At the time, the Lord Mayor was Sir John Lawrence, who that same month had been instrumental in rectifying the irregularities involving Hooke’s election as Professor of Geometry, and he stayed in the City to keep control throughout the months that followed; Henry Oldenburg, the Secretary of the Royal, also stayed at his post, acting as a conduit (the seventeenth-century equivalent of the Internet) for the flow of information between scientists in Europe (including Holland, in spite of the war) and England.fn1 Samuel Pepys, of course, was another who stayed. But those who could leave the city did so. The King and his Court moved to Oxford, followed by many of the Fellows of the Royal, including Boyle.
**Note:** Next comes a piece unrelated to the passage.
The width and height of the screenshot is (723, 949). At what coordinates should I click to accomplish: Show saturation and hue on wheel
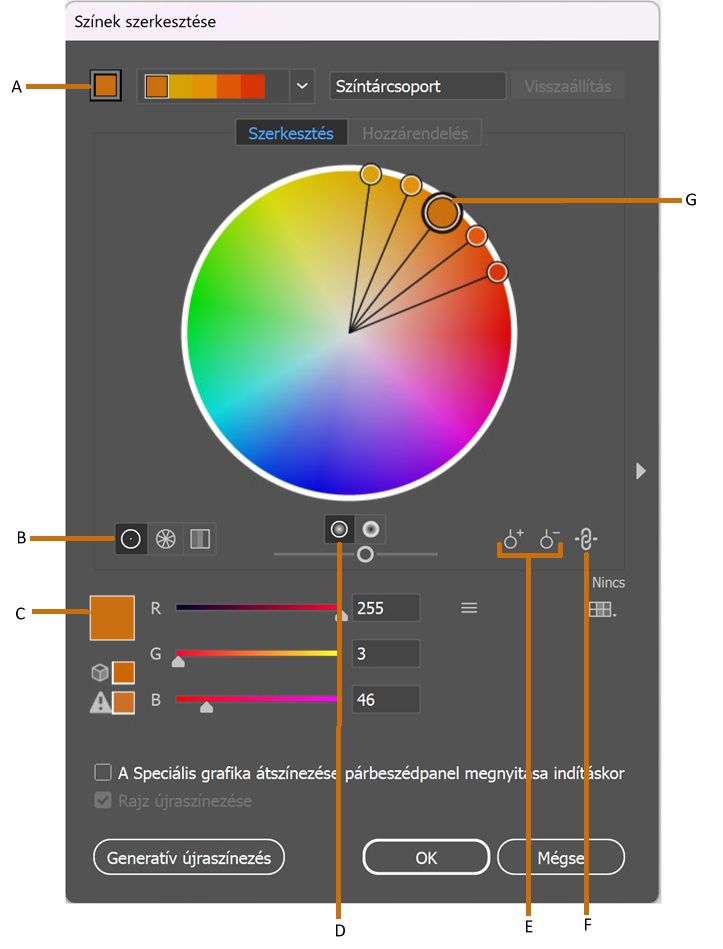click(339, 529)
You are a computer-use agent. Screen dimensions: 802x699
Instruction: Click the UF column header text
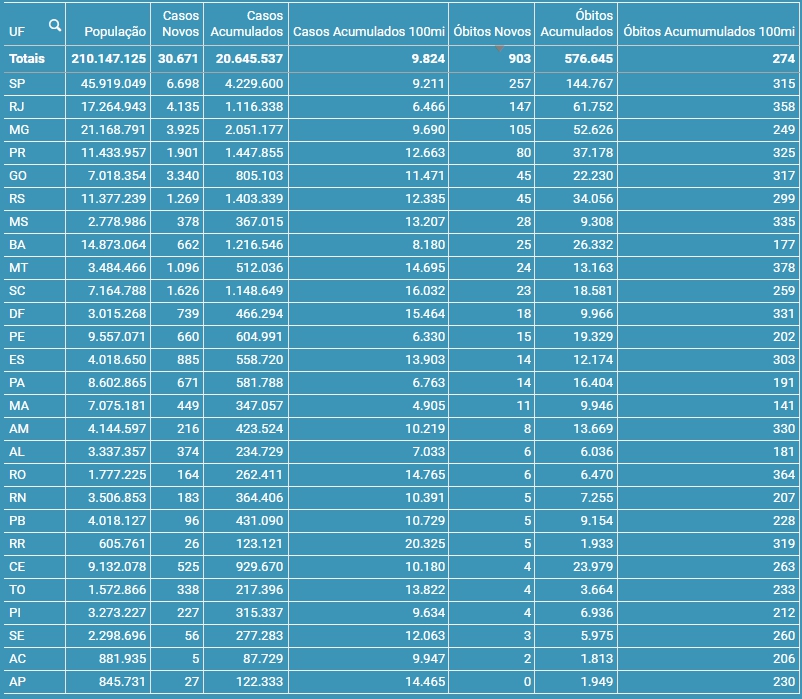16,32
Queen Henrietta went to Paris, accompanied by a large party including Christopher Wren, whom the King had instructed to study the buildings programme of Louis XIV. But after the Royal suspended its Wednesday meetings following 28 June, its three leading experimenters – Hooke, Sir William Petty and Dr John Wilkins – moved (with a lot of experimental apparatus, and an assistant, known as an ‘operator’) to Durdans, an estate near Epsom in Surrey, owned by George, Lord Berkeley, himself an FRS. There, they carried out a full programme of experiments on behalf of the Royal, and many others of their own, particularly Hooke’s, devising.